━━ Vorliegender Textauszug ━━
1.3.2. Die Vorinstanz hält zunächst fest, aus einem Mangel bei der
Beweiserhebung könne nicht ohne Weiteres auf ein Verwertungsverbot geschlossen
werden. Es sei eine Abwägung zwischen öffentlichem Interesse an der
Wahrheitsfindung und privatem Interesse des Beschuldigten am Schutz seiner
Rechtsgüter vorzunehmen. Ausserdem sei zu berücksichtigen, ob das regelwidrig
erlangte Beweismittel an sich zulässig und auf gesetzmässigem Weg erreichbar
wäre. Im Einzelfall sei überdies zu prüfen, ob die mit der fraglichen
Beweisregel geschützten Interessen des Beschuldigten nur mit der
Unverwertbarkeit der rechtswidrig erlangten Beweise gewahrt werden könnten
(Urteil, S. 11 f.).

 Auf die Rüge der unterbliebenen Belehrung zu den Straffolgen einer falschen
Anschuldigung bzw. Irreführung der Rechtspflege tritt die Vorinstanz
anschliessend nicht ein mit der Begründung, diese sei erstmals im
Berufungsverfahren erhoben worden und damit verspätet erfolgt. Weiter erwägt
sie, im Übrigen werde die Frage, ob es sich bei der Belehrung einer
Auskunftsperson um ein Gültigkeitserfordernis oder eine blosse
Ordnungsvorschrift handle, in der Literatur nicht einhellig beantwortet.
Richtigerweise sei für die Beurteilung auch hier auf den Einzelfall
abzustellen, wobei vorliegend dem Umstand, dass der Geschädigte ein
persönliches Interesse am Verfahrensausgang habe, im Rahmen der Beweiswürdigung
Rechnung zu tragen sei. Dabei sei festzuhalten, dass seine Aussagen insgesamt
glaubhaft erschienen und durch objektive Indizien gestützt würden (Urteil, S.
12 f.).

1.3.3. Damit kommt die Vorinstanz ihrer Begründungspflicht nur ungenügend nach.
Indem sie die Rüge der unterlassenen Belehrung als verspätet erachtet, verkennt
sie, dass sie als Berufungsgericht Rechtsmittelbehörde mit umfassender
Kognition ist (vgl. Art. 398 Abs. 2 und 3 StPO). Sie beschränkt diese in
unzulässiger Weise, wenn sie sich mit entscheidrelevanten Vorbringen des
Beschwerdeführers nicht befasst (vgl. BGE 131 II 271 E. 11.7.1; Urteil 6B_72/
2014 vom 27. November 2014 E. 3.4.2; je mit Hinweisen). Dadurch verweigert sie
ihm das rechtliche Gehör.
━━━
━━ Datenabschnitt ━━
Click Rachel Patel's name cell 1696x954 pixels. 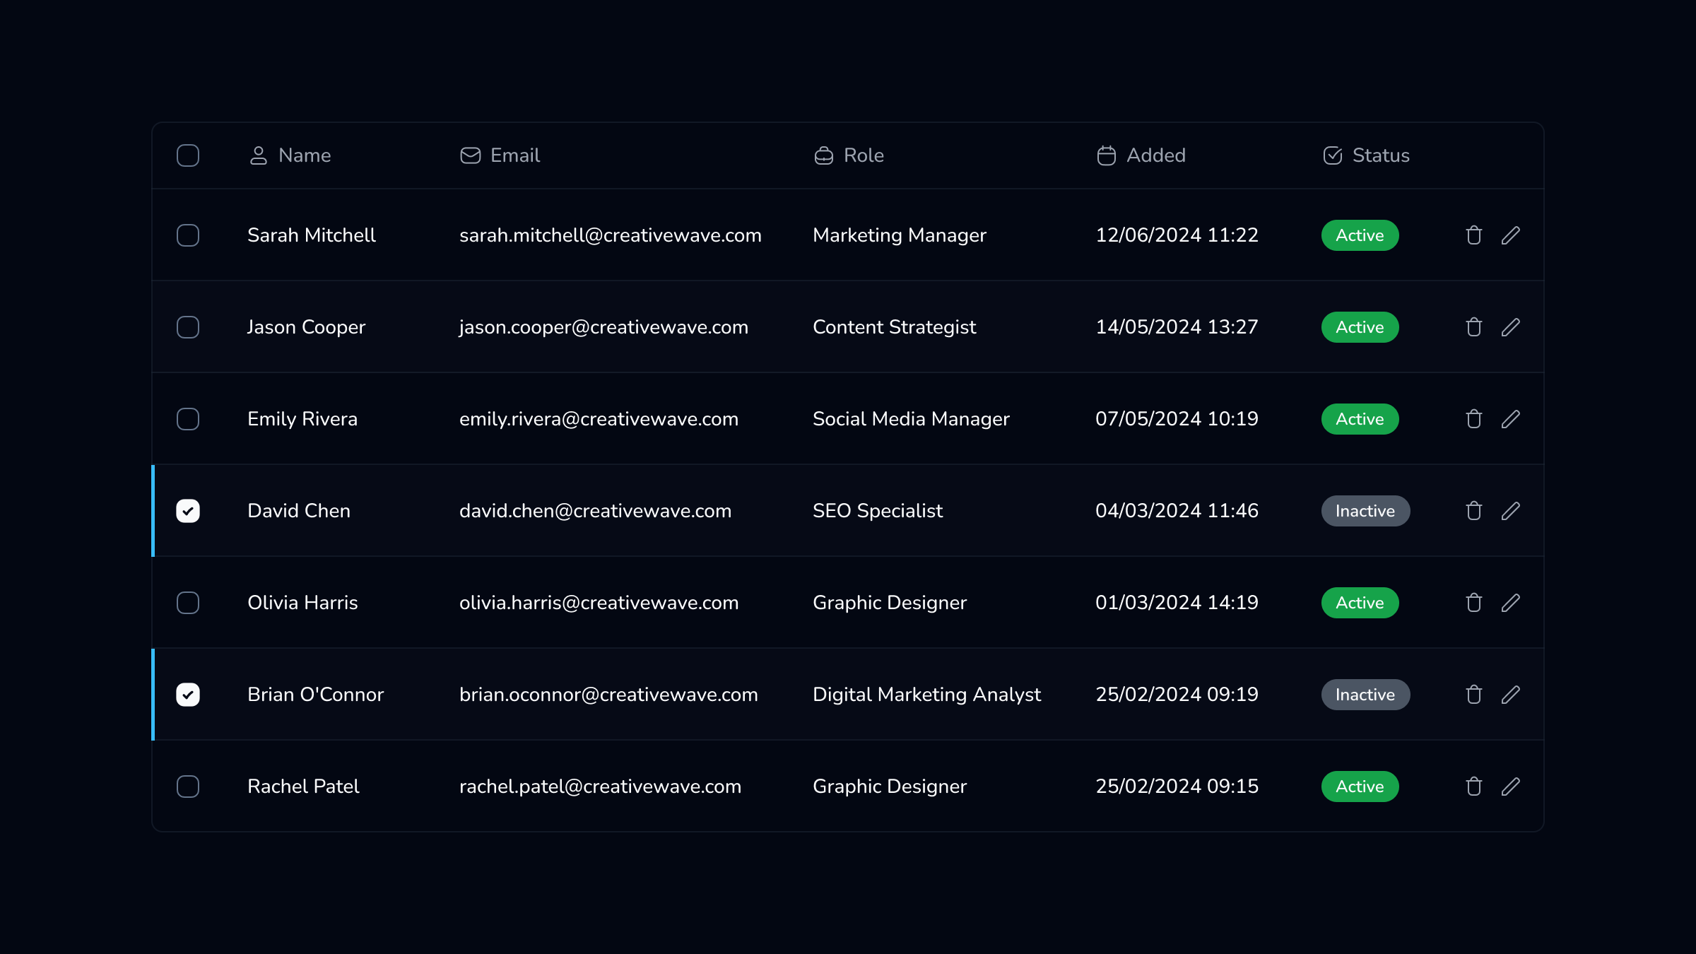303,787
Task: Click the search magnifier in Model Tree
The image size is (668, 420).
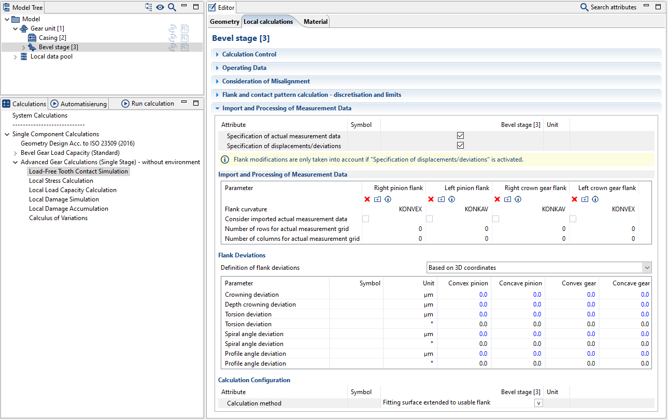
━━━
Gestellte Aufgabe ::
Beantworte anhand des Textauszugs diese Fragen:
1. Zwischen welchen beiden Interessen ist nach Ansicht der Vorinstanz abzuwägen?
2. Weshalb tritt die Vorinstanz auf die Rüge der unterbliebenen Belehrung nicht ein?
3. Was verweigert die Vorinstanz dem Beschwerdeführer gemäß dem Abschnitt 1.3.3.?
Die Daten haben einen anderen Ursprung als der Textauszug.

Vollständige Ausgabe ::
1. Zwischen dem öffentlichen Interesse an der Wahrheitsfindung und dem privaten Interesse des Beschuldigten am Schutz seiner Rechtsgüter.
2. Die Rüge sei erstmals im Berufungsverfahren erhoben worden und damit verspätet erfolgt.
3. Sie verweigert ihm das rechtliche Gehör.